This, from 2013, is topical again:
There are arseholes everywhere. One of them runs the Retailers Association.
John Albertson, Retailers Association CEO, wants to add a tariff to every single purchase you make on the internet—to make your books more expensive, your clothes more costly, your boots and shoes and software and music more pricy.
That’s why I call him an arsehole.
Internet retailing has been a boon for every New Zealand buyer. Instead of being restricted to just the few shops in our local area, we now have the whole of the world’s goods available at the click of a mouse, at the lower prices a worldwide market makes possible.
And since everyone at root is a consumer, in a rational world that should have all of us throwing up our hands with joy.
But not John. John wants to put a stop to that forthwith. You see, purchases made from overseas buyers only attracts GST on amounts over $400. John reckons however you should pay Government Slavery Tax on every purchase made online. Because by not taxing the buggery out of every New Zealand consumer, says this deluded fool, “we” are “subsidising overseas retailers to the tune of $200 million.”
“Subsidy” in this case meaning “paying them less.”
What a moron.
John argues “we” should impose GST on every online purchase “so the government can clip the ticket on every sale.” He wants to punish you while, incidentally, helping his association’s members. (Or that’s what he thinks.)
How would this extra imposition be levied when it’s not just iniquitous but almost impossible to apply? PayPal would probably need to face up to its new role as an international tax collector, says The Arsehole. "PayPal are going to come up against this all around the world, so they may as well get used to the idea."
You can almost hear his heels clicking together. Or the GCSB tapping your broadband connection.
Local retailers need to realise the world has changed—and maybe they should get in on it too.

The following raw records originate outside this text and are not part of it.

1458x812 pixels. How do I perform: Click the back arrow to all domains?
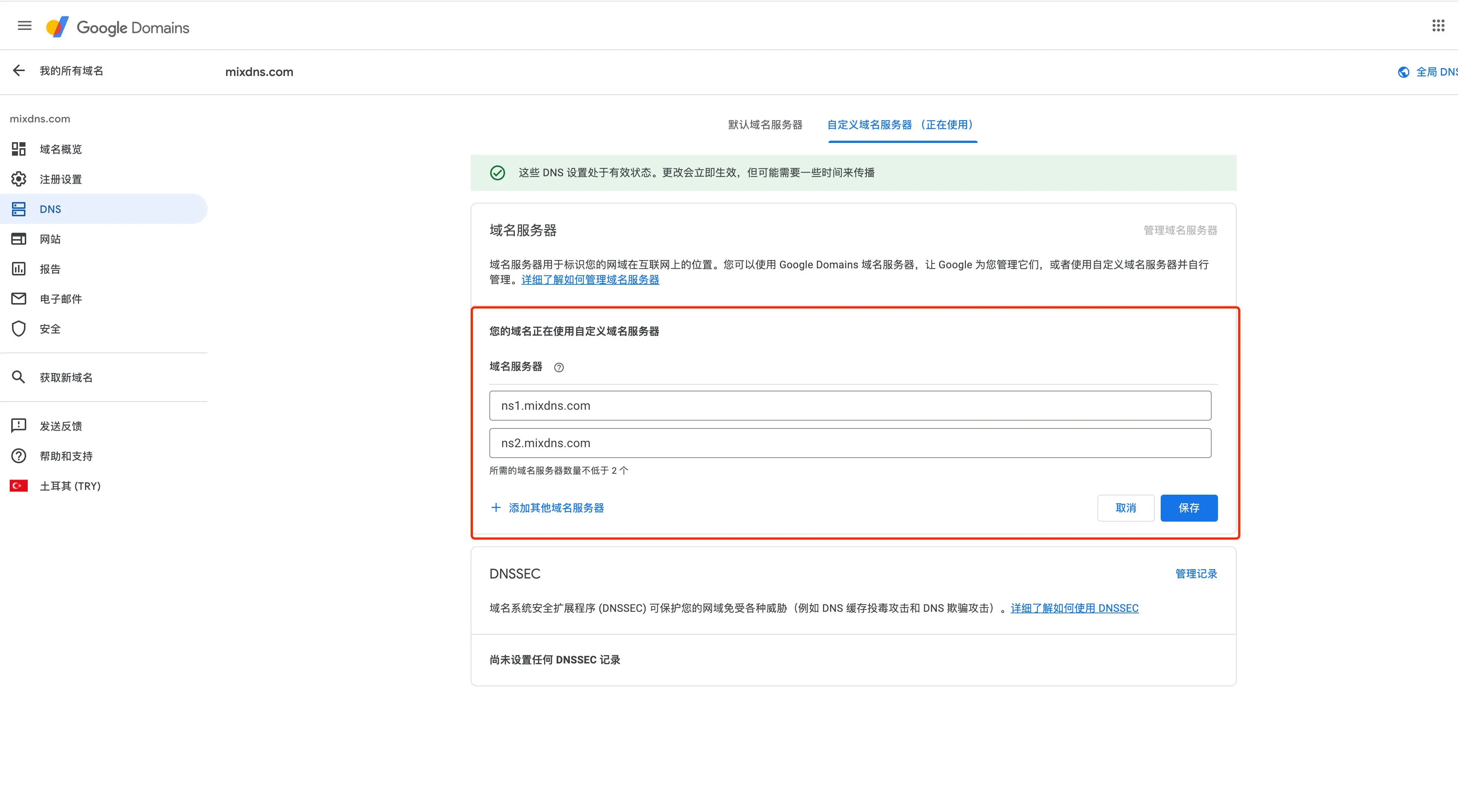19,71
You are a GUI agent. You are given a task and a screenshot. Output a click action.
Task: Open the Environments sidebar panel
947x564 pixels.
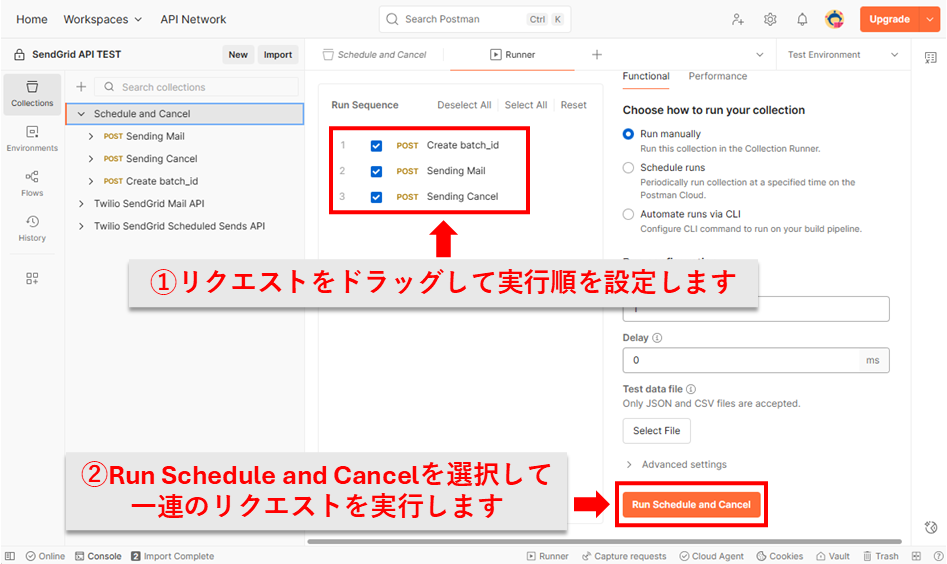(x=32, y=138)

After all, if it’s now just as easy for a buyer in Ashburton to buy goods from Kiev, Khartoum or Kaliningrad, then it’s just as easy for an Ashburton retailers to send goods to those places as well.
The internet revolution makes the whole world a NZ retailer’s online oyster, yet too many are too busy complaining their shot glasses are are half empty.
Maybe it’s because they’re taking advice from arseholes like John.
As someone commented at Kiwiblog. GST simply doesn’t work in a modern economy. Time to scrap it and run a smaller government.